The Country Girls, Girl with Green Eyes, and its conclusion, Girls in Their Married Bliss (1964), were not tormented epics like Dostoevsky or moral tales like Tolstoy's, but perhaps they had something in common with Chekhov's plays: seemingly small, seemingly minimalist pieces, laden with an almost suffocating emotional density. The Country Girls seemed like an Irish equivalent of Nothing by Laforet and a precursor to the novels of Annie Ernaux and, of course, Colm Tóibín's stories of women, such as the beautiful Brooklyn and Long Island. These were also books that resonated with that moment of feminist upheaval. The news of O'Brien's death at 93 comes as the news of the passing of a classic writer.

The Country Girls and Girl with Green Eyes, along with their conclusion, were the three-part story of the emotional education of two Irish twenty-somethings, Baba and Kate, in the 1950s, in a rather remote village on their island. Everything around them was claustrophobic and oppressive: the nuns, the priests, the alcoholic father, the frustrated mother, the narrow roads, the lurking neighbors, the pub boys... But the two fought to build their lives, to be more or less free. So they went to Dublin to meet different people, to fall in love, and to seek oxygen. Everything seemed innocent and everything was important.

"I confess that I like these novels," O'Brien said in 2013 to EL MUNDO. "I remember the moment of writing them as a kind of golden age in my life. Writing this story was very easy. I felt that everything, the pain and the sense of exclusion I held, came out from within." O'Brien's novels had that air of naturalness, of "inevitability," in her words. But at the time (1960), The Country Girls posed a problem. The book fell into the hands of the parish priest in the author's hometown, in County Clare, and the man made a bonfire with it, scandalized because O'Brien's Kate had a couple of admirers with whom she was not sufficiently evasive.

By that time, Edna O'Brien had already moved to London, experiencing the years of Philip Larkin's Annus Mirabilis and cultural, social, and sexual openness. "One leaves Ireland and something cosmic remains that binds them to the island and is much stronger than patriotism. And it is forever." Works like A Pagan Place and The Little Red Chairs, also published in Spanish by Errata Naturae, explored that connection: they dealt, like The Country Girls, with a rural, lonely, beautiful, yet claustrophobic Ireland for women discovering life. As in her first novel, the appearance of a mysterious male figure was the catalyst for change, for novelistic action. O'Brien said her mold came from her compatriot Bram Stoker's Dracula.

So, an extreme character like herself. O'Brien published over 20 books, mostly novels and short story collections, and experienced "the extremes of joy and sadness, love, unrequited love, success and failure, fame and cruelty."

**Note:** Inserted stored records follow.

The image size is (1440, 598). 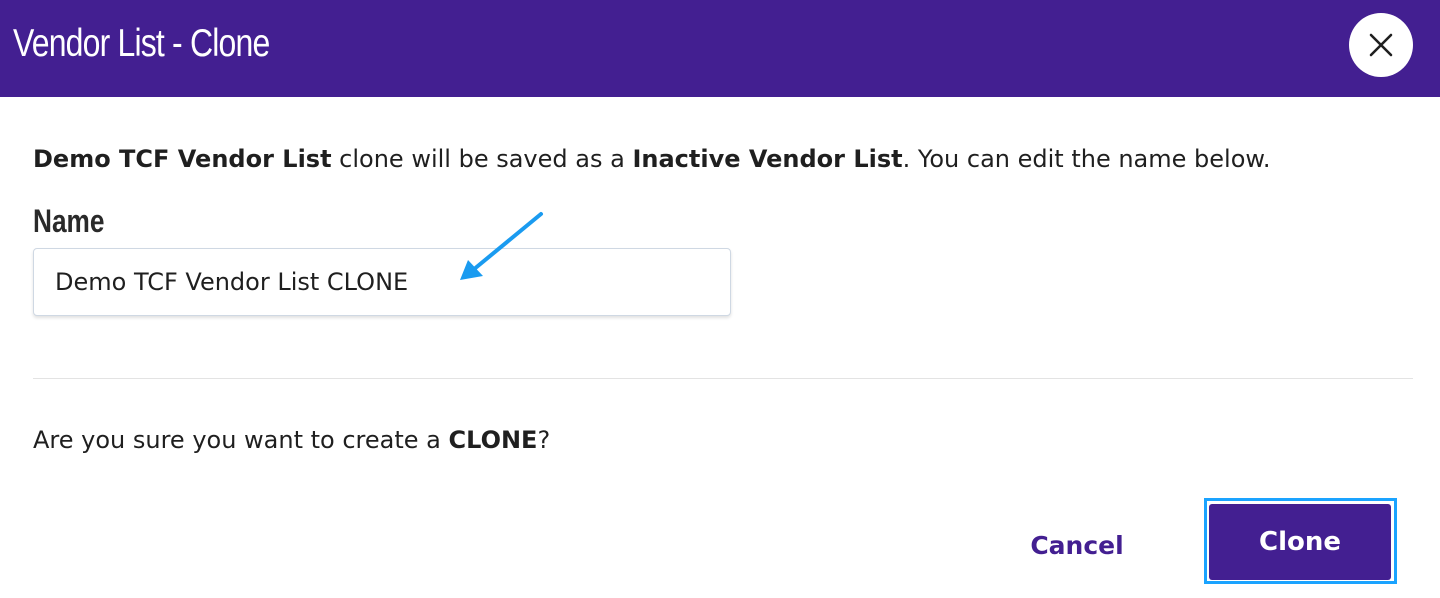 What do you see at coordinates (1086, 159) in the screenshot?
I see `description-text-2: . You can edit the name below.` at bounding box center [1086, 159].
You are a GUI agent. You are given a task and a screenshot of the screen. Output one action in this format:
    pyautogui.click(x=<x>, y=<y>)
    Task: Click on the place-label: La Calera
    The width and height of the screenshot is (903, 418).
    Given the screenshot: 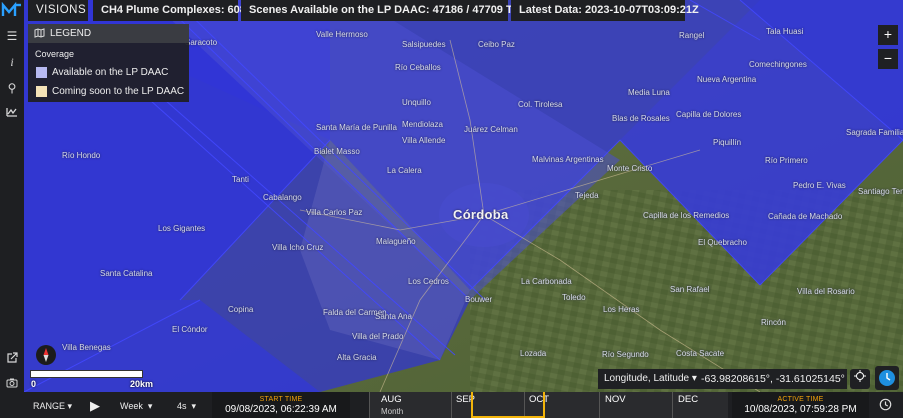 What is the action you would take?
    pyautogui.click(x=404, y=170)
    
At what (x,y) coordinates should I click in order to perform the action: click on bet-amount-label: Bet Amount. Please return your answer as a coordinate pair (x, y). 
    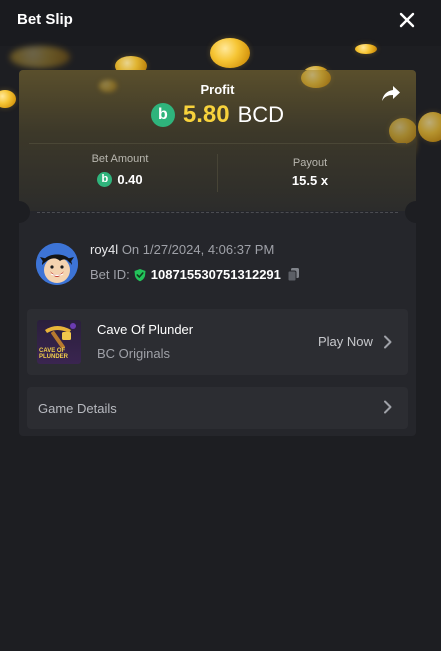
    Looking at the image, I should click on (120, 159).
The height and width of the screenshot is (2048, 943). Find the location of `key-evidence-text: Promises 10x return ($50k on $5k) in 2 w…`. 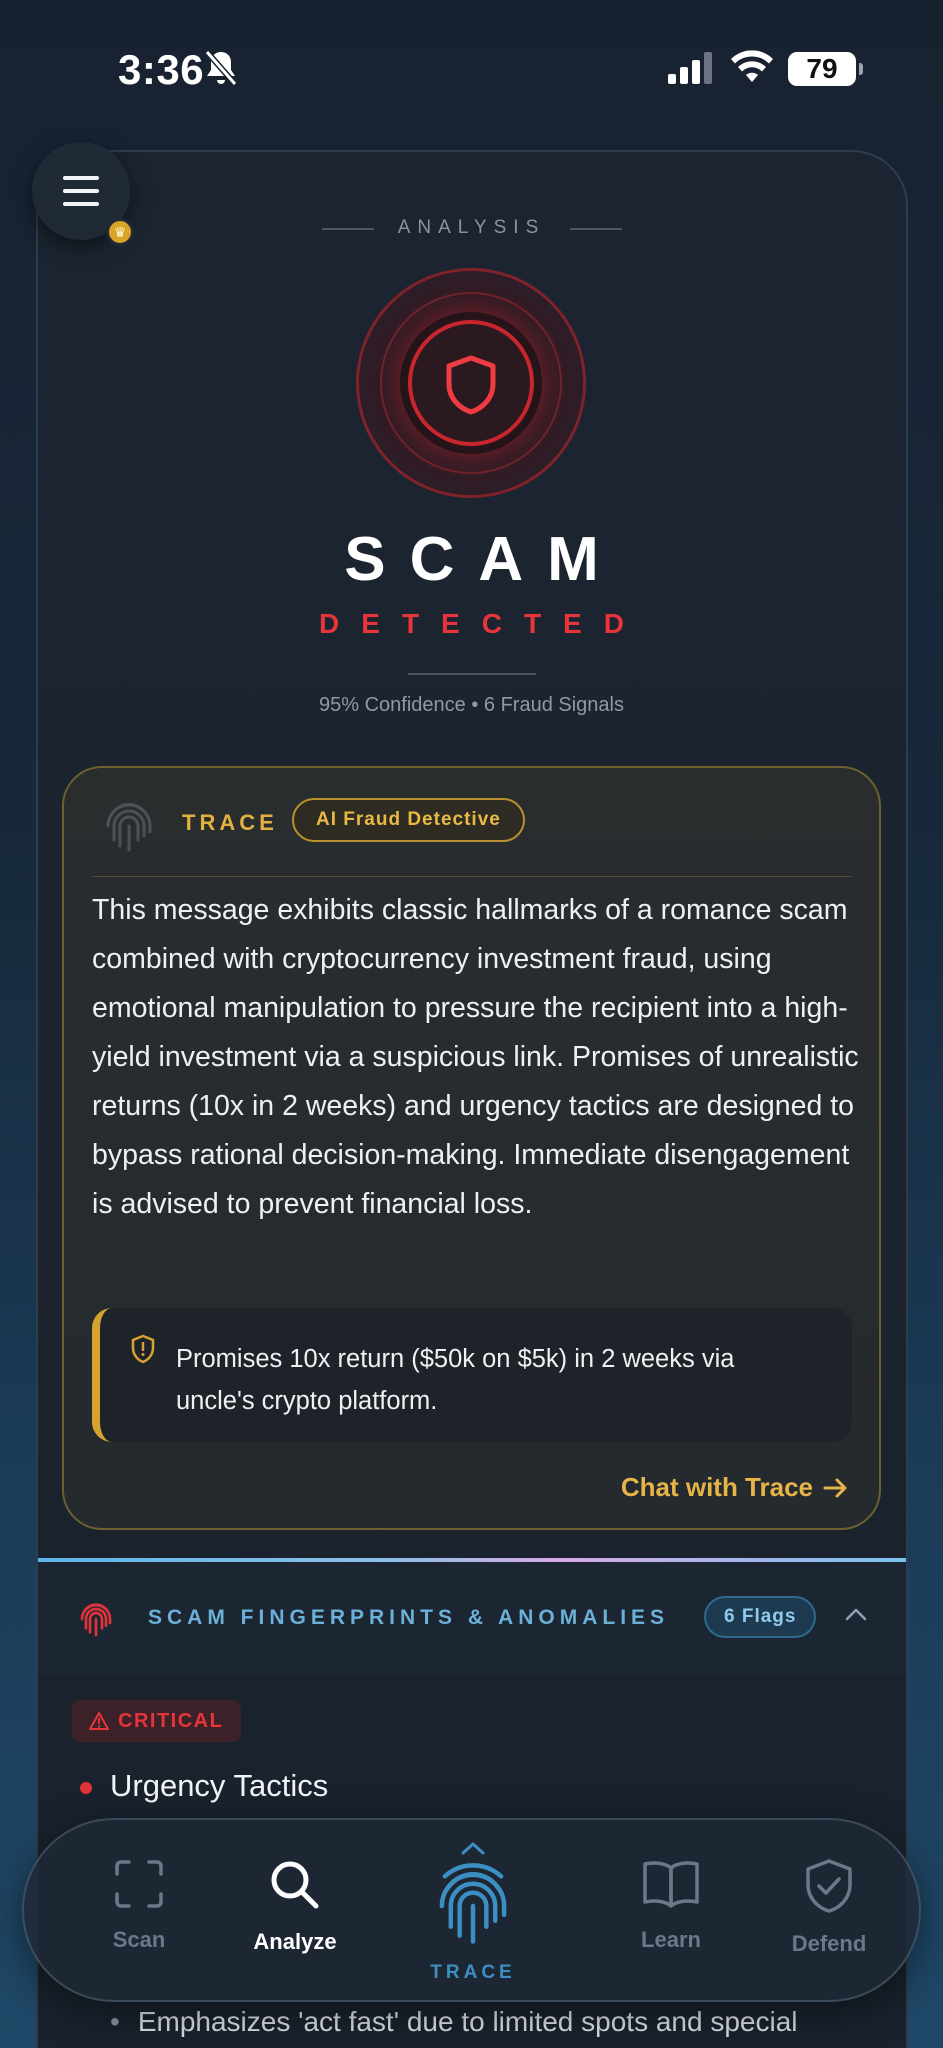

key-evidence-text: Promises 10x return ($50k on $5k) in 2 w… is located at coordinates (456, 1380).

The author of those seemingly simple books became a countercultural figure. She experimented with LSD, led a sexually scandalous life at the time, became Philip Roth's great literary interlocutor, and worked as a journalist in Nigeria. Over the years, her name became a regular recitation in the great tradition of Irish literature: Joyce, Beckett, Shaw, O'Brien, and then Banville, Tóibín, and those who follow.